During interactive manipulation, sensorimotor coordination processes should be continuously regulated with respect to the mutual human–robotic behavior, hence attentional mechanisms [27, 33, 35] can play a crucial role. Indeed, they can direct sensors towards the most salient sources of information, filter the sensory data, and provide implicit coordination mechanisms to orchestrate and prioritize concurrent/cooperative activities. In this perspective, an attentional system should be exploited not only to monitor the interactive behavior, but also to guide and focus the overall executive control during the interaction.

Attentional mechanisms in HRI have been proposed mainly focusing on visual and joint attention [7, 8, 28, 29, 32, 39, 47]. In these works, the authors introduce and analyze joint visual attentional mechanisms (eye gaze, head/body orientation, pointing gestures, etc.) as implicit nonverbal communication instruments used to improve the quality of the human–robot communication and social interaction. In contrast, we focus our interest on executive attention [36] proposing the deployment of a supervisory attentional system [17, 33] that supports safe and natural human–robot interaction and effective task execution during human-aware manipulation. The achievement of this goal is very desirable in SR, where social acceptability and safety earn a role of primary importance.

• [Tasks to perform]
A. From the passage on attentional mechanisms in human–robot interaction, reproduce verbatim the text between "Attentional mechanisms in" and "of primary importance.", inclusive.
B. In the passage on attentional mechanisms in human–robot interaction, what kind of attention do the authors focus on, in contrast to earlier work on visual and joint attention?

• [Excerpted data]
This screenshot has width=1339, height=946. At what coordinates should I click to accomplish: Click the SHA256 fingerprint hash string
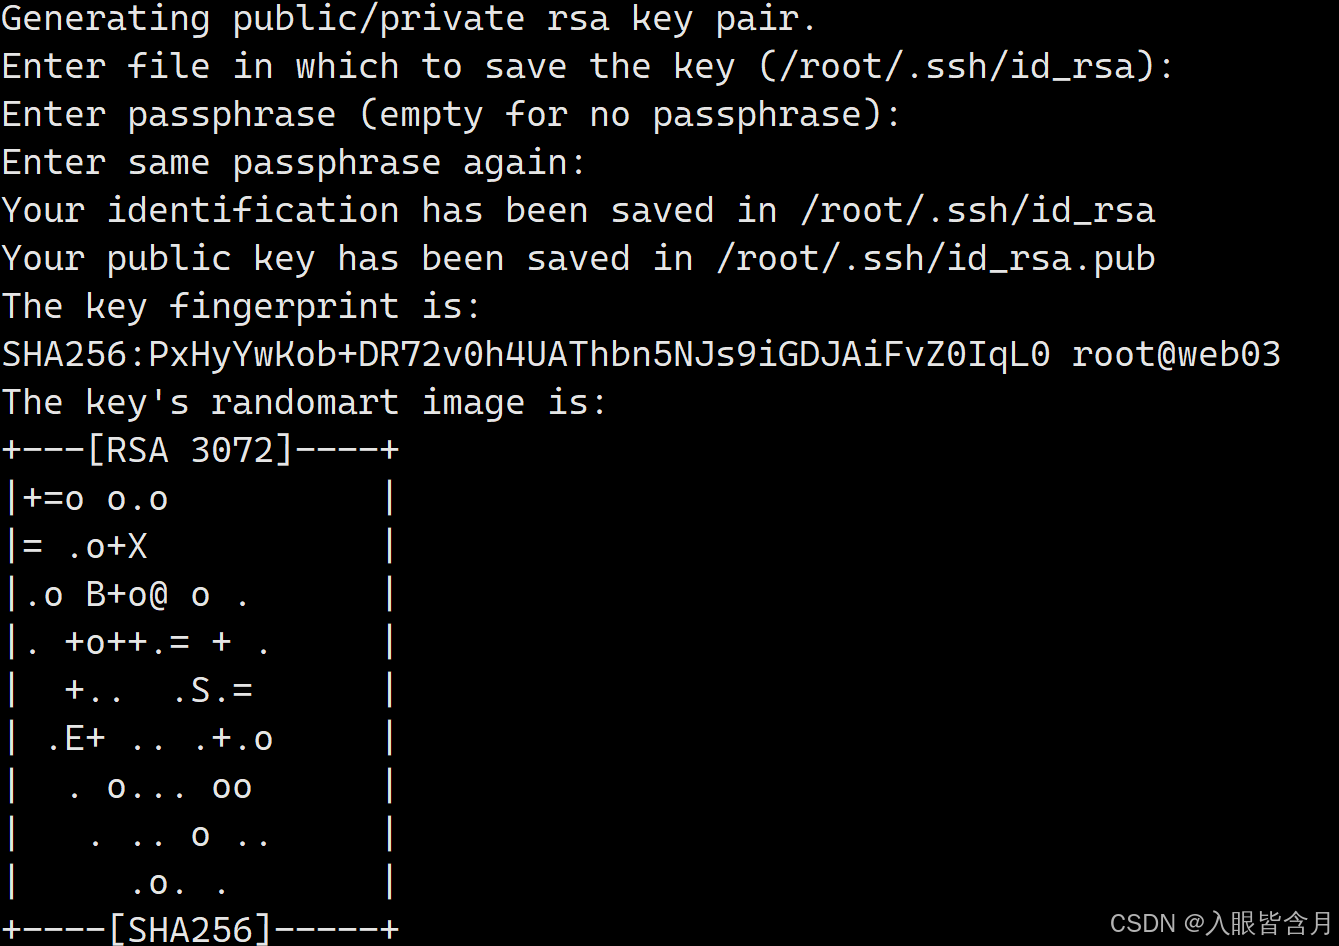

--

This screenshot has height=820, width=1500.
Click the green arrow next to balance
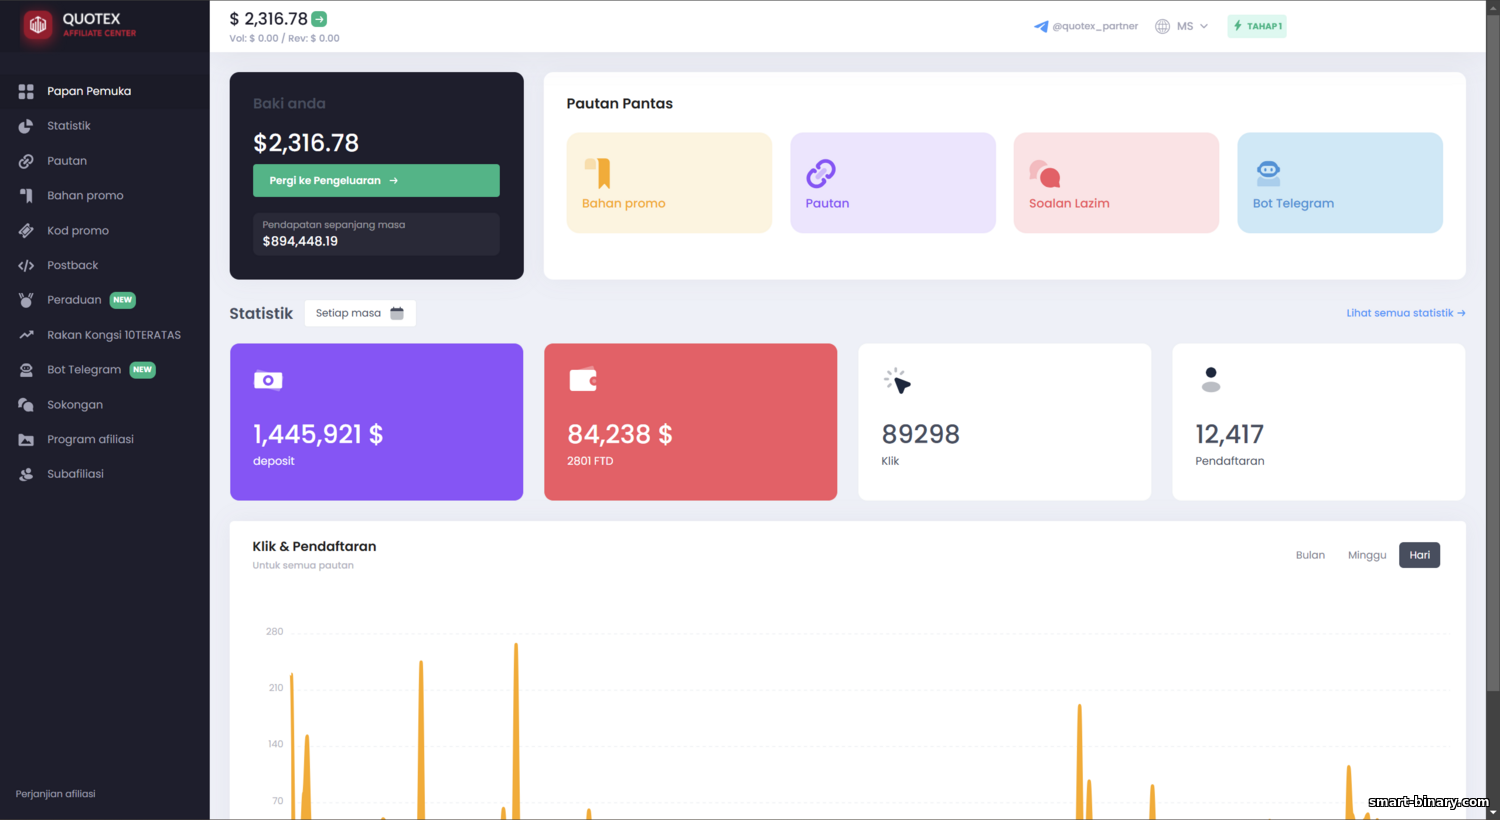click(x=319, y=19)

• [Per-task answers]
A.
Attentional mechanisms in HRI have been proposed mainly focusing on visual and joint attention [7, 8, 28, 29, 32, 39, 47]. In these works, the authors introduce and analyze joint visual attentional mechanisms (eye gaze, head/body orientation, pointing gestures, etc.) as implicit nonverbal communication instruments used to improve the quality of the human–robot communication and social interaction. In contrast, we focus our interest on executive attention [36] proposing the deployment of a supervisory attentional system [17, 33] that supports safe and natural human–robot interaction and effective task execution during human-aware manipulation. The achievement of this goal is very desirable in SR, where social acceptability and safety earn a role of primary importance.

B. Executive attention, through a supervisory attentional system.